Start of Supplied material

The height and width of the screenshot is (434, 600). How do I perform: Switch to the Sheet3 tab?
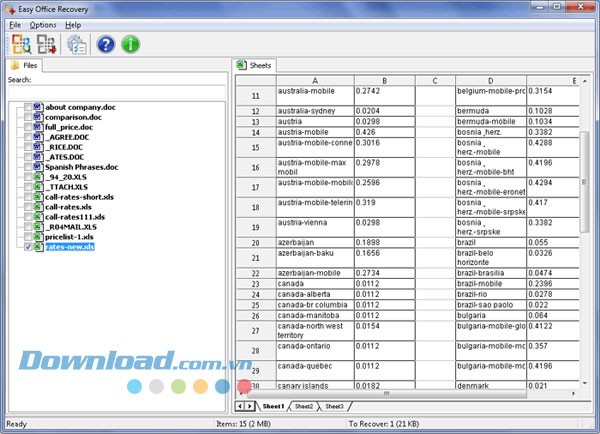(x=334, y=407)
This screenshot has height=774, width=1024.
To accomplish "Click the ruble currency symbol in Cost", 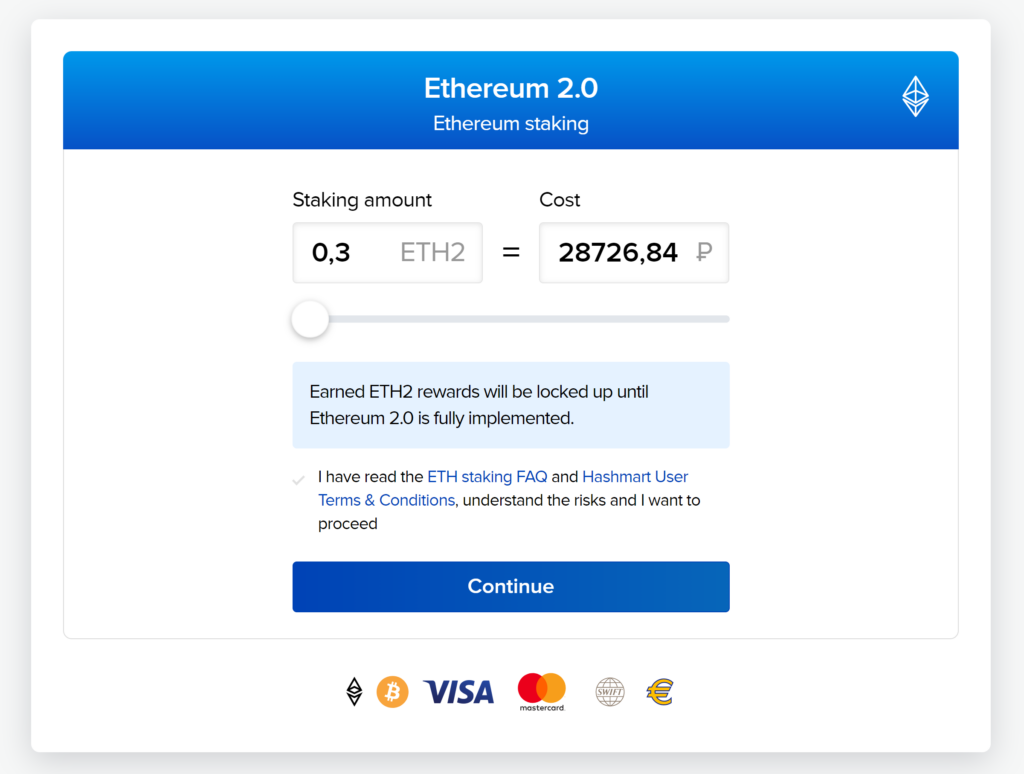I will coord(704,252).
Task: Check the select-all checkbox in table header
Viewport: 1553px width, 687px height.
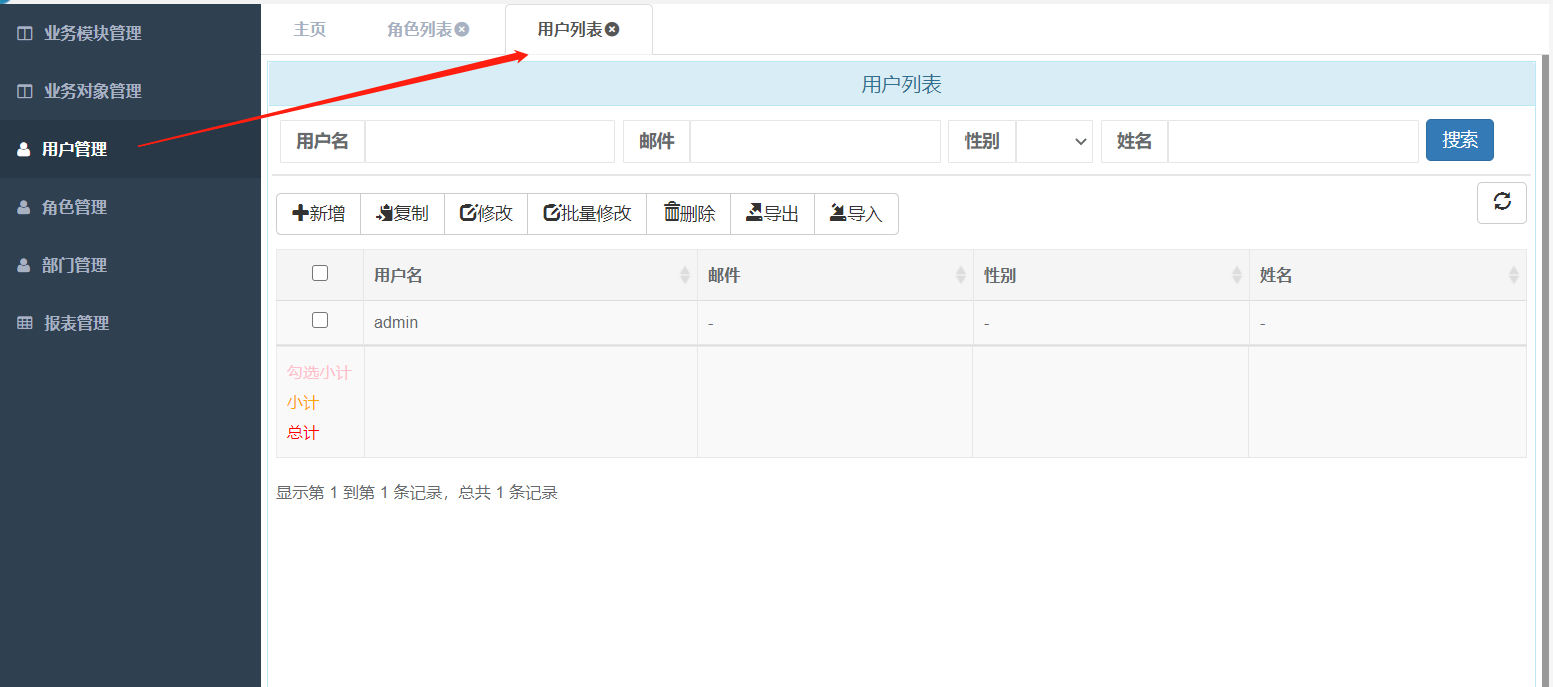Action: 319,272
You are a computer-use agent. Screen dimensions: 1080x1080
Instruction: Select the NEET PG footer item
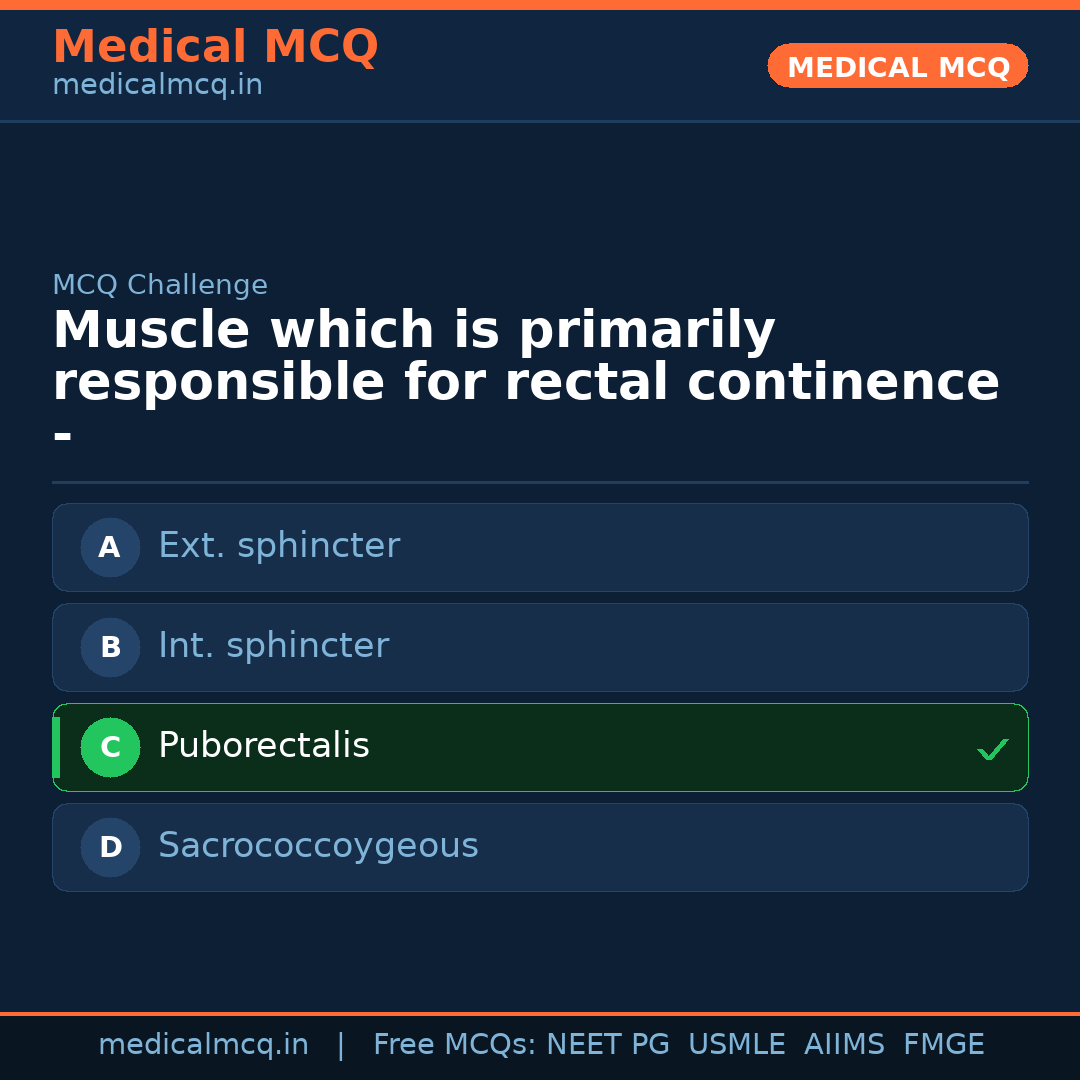tap(607, 1044)
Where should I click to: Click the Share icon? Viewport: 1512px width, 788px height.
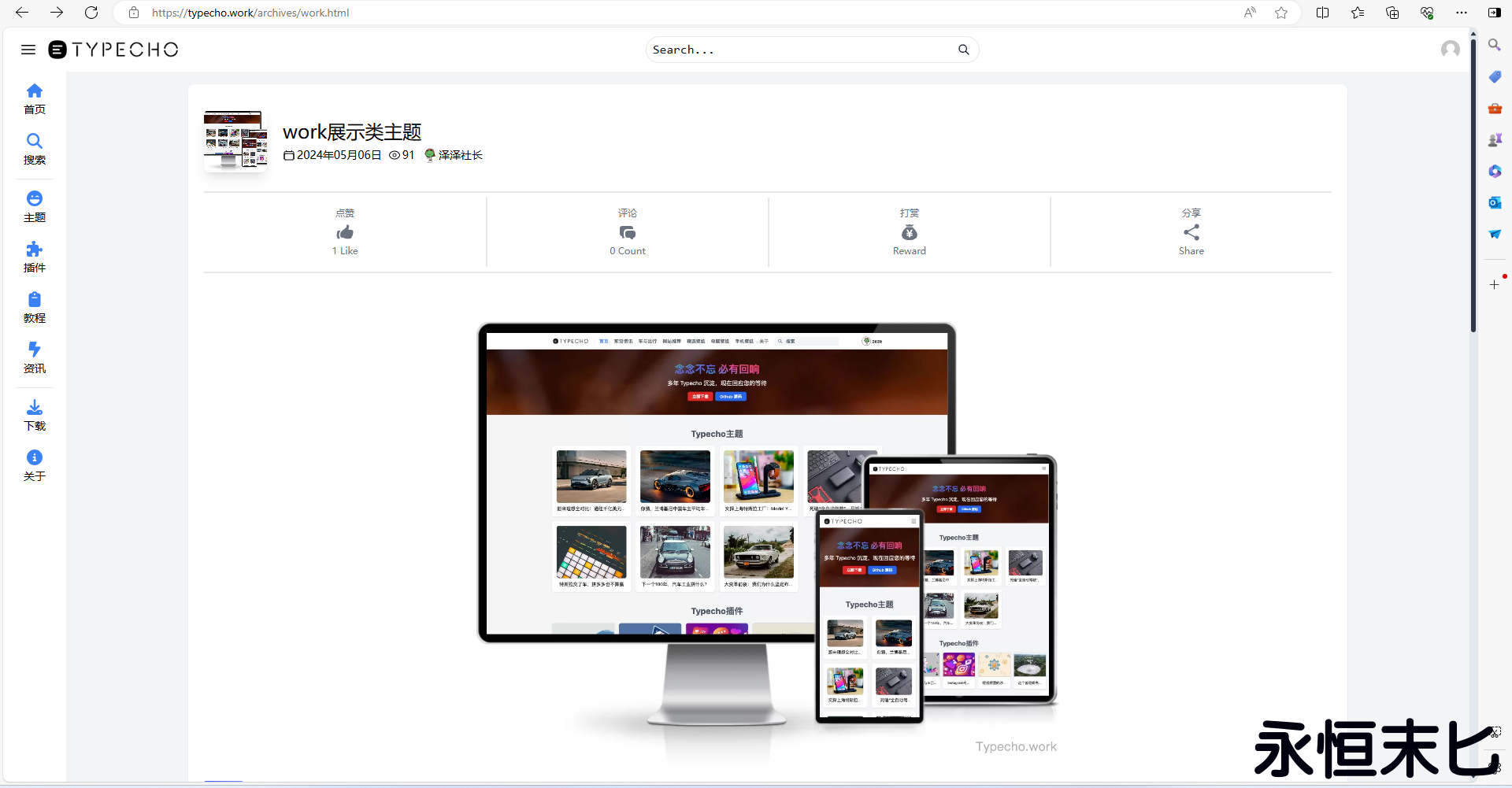[x=1191, y=233]
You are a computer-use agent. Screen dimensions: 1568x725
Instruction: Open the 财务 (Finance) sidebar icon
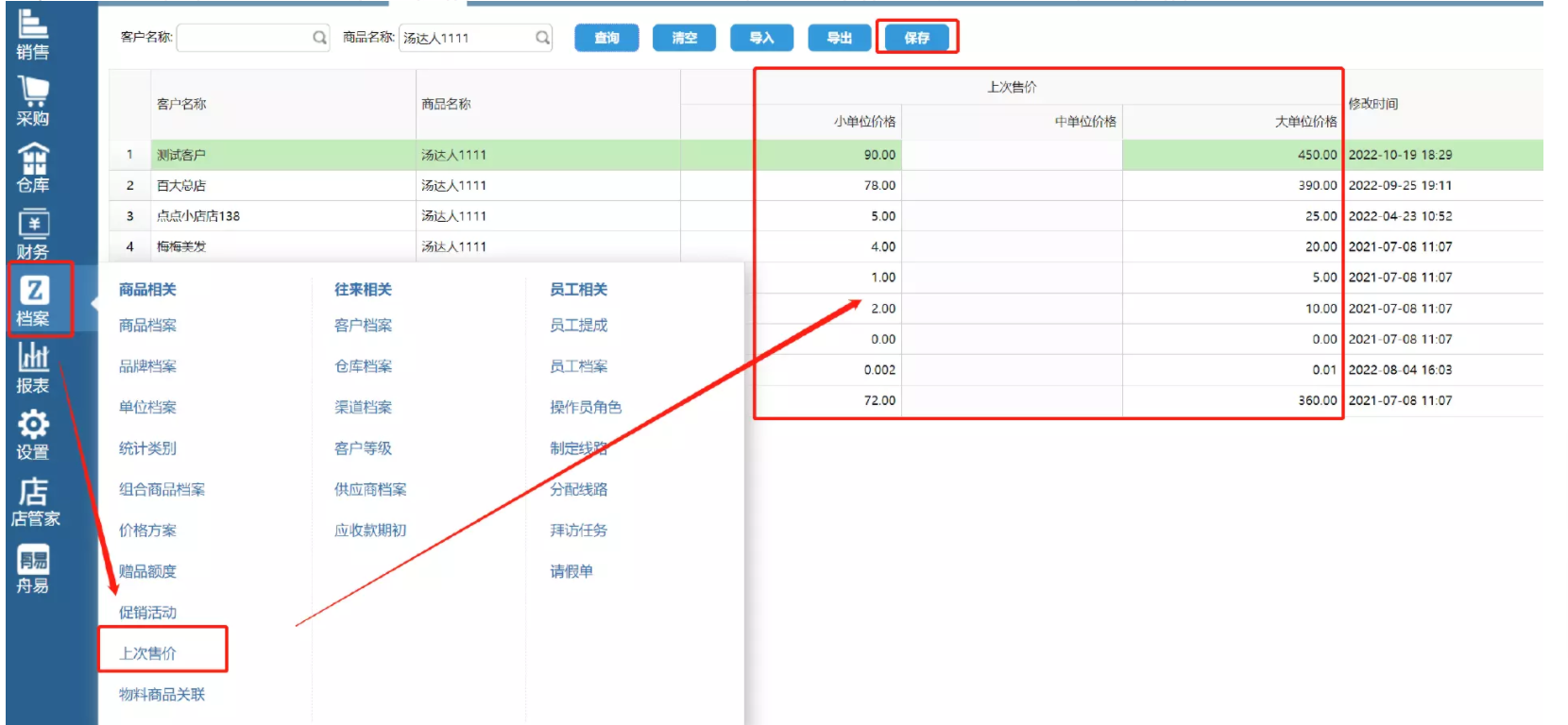point(33,233)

End of Supplied material

[Action item]
Each line that holds the word "computer" should be extracted from the records.

[Solved problem]
You are a computer-use agent. Screen dimensions: 1080x1080
You are a computer-use agent. Screen dimensions: 1568x725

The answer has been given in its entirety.